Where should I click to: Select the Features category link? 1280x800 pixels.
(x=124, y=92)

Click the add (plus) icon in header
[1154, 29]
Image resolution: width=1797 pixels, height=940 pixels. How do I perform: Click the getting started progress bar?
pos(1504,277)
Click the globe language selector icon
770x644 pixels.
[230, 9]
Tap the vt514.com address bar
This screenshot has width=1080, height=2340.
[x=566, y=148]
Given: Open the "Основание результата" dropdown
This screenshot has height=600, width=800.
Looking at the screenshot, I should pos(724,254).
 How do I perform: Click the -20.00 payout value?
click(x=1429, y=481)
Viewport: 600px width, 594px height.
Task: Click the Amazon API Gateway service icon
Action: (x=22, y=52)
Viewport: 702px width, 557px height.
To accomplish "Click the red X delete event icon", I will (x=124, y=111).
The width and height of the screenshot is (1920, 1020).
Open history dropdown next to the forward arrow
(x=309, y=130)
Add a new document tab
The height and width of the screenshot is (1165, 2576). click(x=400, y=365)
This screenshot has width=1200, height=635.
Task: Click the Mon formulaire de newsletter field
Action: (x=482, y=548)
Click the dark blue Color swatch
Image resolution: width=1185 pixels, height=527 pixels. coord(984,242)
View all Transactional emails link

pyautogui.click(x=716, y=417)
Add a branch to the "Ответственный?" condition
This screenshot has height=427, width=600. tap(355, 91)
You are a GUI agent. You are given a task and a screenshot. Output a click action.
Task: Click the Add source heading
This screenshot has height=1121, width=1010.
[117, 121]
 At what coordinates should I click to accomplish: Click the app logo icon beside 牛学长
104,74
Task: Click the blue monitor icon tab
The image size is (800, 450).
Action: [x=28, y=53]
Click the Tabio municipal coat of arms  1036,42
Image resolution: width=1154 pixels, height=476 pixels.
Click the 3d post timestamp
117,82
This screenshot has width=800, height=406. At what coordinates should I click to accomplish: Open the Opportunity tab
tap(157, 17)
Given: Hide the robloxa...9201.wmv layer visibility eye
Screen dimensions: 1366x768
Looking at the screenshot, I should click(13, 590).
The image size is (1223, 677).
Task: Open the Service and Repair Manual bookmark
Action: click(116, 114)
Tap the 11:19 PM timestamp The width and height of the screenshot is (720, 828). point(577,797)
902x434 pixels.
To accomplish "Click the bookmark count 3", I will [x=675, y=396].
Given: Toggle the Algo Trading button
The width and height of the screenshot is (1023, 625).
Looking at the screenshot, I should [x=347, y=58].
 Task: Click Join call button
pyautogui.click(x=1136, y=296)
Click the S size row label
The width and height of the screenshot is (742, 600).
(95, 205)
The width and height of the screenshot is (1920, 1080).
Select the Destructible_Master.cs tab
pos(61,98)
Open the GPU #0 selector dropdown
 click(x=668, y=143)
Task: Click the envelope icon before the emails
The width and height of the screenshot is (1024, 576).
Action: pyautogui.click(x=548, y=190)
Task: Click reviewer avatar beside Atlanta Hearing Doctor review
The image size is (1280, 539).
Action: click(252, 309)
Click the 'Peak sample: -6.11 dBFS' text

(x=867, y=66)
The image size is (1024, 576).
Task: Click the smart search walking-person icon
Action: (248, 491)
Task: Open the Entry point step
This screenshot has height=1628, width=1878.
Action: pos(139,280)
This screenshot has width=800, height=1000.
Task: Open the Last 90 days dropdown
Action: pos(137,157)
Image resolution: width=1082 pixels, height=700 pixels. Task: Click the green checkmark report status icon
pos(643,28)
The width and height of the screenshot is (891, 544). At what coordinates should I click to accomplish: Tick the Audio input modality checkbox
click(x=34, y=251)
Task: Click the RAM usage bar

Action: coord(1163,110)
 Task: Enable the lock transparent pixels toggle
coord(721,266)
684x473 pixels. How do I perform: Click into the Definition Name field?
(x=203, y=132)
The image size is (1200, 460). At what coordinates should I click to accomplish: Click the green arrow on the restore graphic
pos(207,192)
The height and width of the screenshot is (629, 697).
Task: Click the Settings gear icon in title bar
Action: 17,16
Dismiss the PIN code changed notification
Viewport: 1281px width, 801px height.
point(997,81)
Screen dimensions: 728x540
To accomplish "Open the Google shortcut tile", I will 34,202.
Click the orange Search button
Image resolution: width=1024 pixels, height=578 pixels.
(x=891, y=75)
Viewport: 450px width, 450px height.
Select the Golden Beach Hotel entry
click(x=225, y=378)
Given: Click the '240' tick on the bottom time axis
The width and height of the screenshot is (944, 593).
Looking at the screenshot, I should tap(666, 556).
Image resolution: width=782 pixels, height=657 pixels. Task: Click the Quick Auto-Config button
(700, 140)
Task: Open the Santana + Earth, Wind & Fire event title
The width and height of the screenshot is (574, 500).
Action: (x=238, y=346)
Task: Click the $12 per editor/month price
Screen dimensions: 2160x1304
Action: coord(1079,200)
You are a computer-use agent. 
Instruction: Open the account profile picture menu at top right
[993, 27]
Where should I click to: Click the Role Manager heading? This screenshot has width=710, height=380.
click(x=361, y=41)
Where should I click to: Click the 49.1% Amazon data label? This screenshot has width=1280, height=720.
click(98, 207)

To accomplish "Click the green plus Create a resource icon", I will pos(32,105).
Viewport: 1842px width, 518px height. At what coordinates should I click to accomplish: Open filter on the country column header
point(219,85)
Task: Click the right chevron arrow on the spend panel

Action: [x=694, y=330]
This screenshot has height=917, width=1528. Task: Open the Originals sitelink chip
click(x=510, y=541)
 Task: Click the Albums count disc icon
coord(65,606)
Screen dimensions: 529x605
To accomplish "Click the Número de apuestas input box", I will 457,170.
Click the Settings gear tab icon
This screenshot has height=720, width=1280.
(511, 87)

**ACTIVITY:** A line in the material may hold the string "agent". Report how many do, and write only the number.

**YOUR SOLUTION:** 2